● **Your goal**
The line containing "This screenshot has" and each line after it, through the final line of the data, are to be retyped exactly, with pictures left out.

● **Input data**
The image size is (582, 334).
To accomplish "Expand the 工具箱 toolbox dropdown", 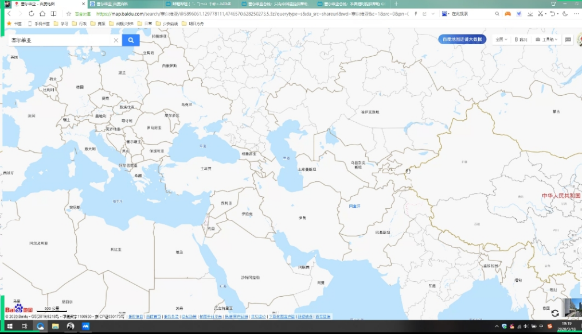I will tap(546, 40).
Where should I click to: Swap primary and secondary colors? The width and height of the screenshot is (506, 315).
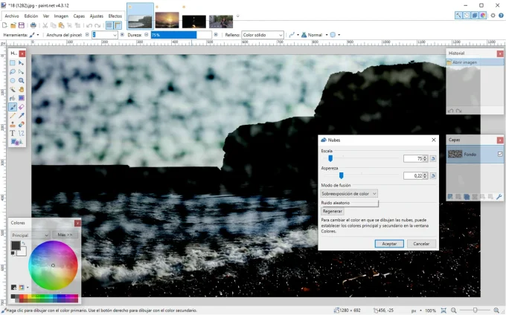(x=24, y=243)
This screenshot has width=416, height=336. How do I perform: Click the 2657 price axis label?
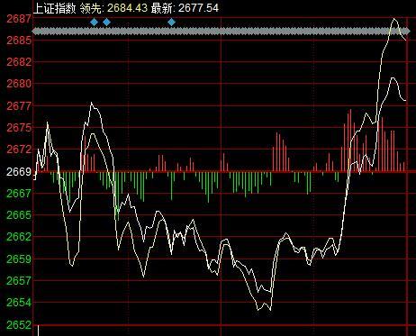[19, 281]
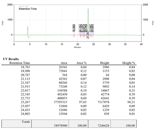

● **Answer below**
This screenshot has width=416, height=336. How do I perform: Click the 2657 price axis label?
[19, 281]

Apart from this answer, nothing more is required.